余命20年ということは、楓の人生は75で終わるということなのか。体のどこかに病気が見つかったのだろうか。でもそんなに長い余命宣告は聞いたことがない。
栞里は、ご主人たちの定年後、二人きりの時間をいかに共有しないようにするかという談義が止まらない石田さんたちに、軽く相槌を打ちながらも少しうわの空になって楓の話の方向性を探っていた。
お昼の教室が終わるとすぐに、楓にメールを送った。
『仕事、終わったよ。こちらはいつでもOKです』
5分も経たないうちに、スマホが鳴った。
「・・・元気?」
「元気よ。楓、今度は何があった?」
「う~ん。特に何があったってわけじゃないんだけど・・・」
「何もなくて、余命がどうとか言う⁈」
「うちさ、昨日、結婚30周年だったの」
楓独特の更なる遠回しの話し方だ。結婚記念日から余命宣告へのオチまでの想像が全くできない。
「もうこの歳だから、記念日を忘れてても腹も立たないし、二人でお祝いしたいとも思わないし、平日だし全然普段と同じでいいと思ってたし」
「北浦さん、結婚記念日、忘れてたの?」
「いや、覚えてはいた。なんか、スーパーでワインと焼き鳥買って帰ってきた」
「・・・もしかして、焼き鳥にカチンと?」
「まさか!ただ、普通に晩酌始めた時に形だけって感じで、軽く、まぁこれからもよろしく、って言われてさ」
「いいじゃない!北浦さん、ちゃんとしてる!うちの主人なんか、そんなこと言ったことないわよ。それの何がダメだったのか、全然わかんないんだけど」
相変わらず、渦の遠くの方から少しずつ少しずつ内に入ってくる楓の話し方に、栞里が少し苛ついているのを感じたのか、ようやく本題に入った。
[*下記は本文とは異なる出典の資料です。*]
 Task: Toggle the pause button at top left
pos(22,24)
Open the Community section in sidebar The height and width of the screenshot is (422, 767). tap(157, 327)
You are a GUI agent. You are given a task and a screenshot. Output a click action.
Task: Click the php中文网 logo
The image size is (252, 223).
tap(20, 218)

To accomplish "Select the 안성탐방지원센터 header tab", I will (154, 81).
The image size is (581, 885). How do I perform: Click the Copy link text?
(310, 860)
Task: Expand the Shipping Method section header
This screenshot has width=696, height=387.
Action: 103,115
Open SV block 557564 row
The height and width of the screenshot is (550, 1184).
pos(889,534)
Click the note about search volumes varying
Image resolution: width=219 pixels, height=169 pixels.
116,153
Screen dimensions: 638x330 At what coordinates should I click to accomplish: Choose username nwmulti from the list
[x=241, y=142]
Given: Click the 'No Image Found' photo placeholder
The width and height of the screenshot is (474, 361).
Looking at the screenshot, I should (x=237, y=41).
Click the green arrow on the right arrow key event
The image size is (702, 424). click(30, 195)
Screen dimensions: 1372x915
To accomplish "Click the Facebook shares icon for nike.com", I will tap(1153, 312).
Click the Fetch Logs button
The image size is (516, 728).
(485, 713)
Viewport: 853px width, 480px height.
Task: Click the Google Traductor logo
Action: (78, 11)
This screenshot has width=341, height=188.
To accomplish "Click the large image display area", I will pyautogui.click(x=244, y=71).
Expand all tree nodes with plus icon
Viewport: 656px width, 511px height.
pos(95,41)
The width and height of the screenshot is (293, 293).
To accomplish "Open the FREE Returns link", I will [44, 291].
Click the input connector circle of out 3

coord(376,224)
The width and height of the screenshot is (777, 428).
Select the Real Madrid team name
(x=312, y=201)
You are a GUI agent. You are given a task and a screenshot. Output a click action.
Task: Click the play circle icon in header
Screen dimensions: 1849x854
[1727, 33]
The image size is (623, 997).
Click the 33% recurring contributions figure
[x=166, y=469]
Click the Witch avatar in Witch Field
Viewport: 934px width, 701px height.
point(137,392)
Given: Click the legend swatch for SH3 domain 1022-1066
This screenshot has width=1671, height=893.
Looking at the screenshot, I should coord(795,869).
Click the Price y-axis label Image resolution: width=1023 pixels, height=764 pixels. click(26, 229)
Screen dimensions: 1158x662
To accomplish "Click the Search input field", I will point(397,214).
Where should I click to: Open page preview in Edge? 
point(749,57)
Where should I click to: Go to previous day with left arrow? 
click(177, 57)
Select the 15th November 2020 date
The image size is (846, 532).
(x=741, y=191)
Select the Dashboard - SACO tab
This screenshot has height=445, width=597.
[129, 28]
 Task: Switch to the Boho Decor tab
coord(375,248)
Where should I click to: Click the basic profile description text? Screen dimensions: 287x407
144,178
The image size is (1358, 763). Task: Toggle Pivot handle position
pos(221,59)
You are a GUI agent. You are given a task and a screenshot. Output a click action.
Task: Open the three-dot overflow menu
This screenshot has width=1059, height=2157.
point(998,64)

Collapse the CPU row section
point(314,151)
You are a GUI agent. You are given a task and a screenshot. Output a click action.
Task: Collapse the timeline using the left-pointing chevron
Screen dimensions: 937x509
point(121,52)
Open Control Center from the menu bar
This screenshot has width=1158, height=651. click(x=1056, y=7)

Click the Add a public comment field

生まれてからの四半世紀は人として成長するための期間で、その次の四半世紀は、結婚して子育てして時間も身体も自分だけのものじゃなくなって、自分の選んだ道ではあるけど、人のためだけに生きていたような期間だった。最後になるかもしれない四半世紀に入り、55歳になった今もまだ生活のためとは言え、楽しくもない仕事に通い、まあよろしく程度の夫と二人の生活がただ続いていくことを疑問に思ってしまった。75歳くらいまで生きれば十分と思っている楓は、残りの二十年がこのまま惰性で終わっていくのかと想像したら、急に焦りを覚えて震えが止まらなくなったというのだ。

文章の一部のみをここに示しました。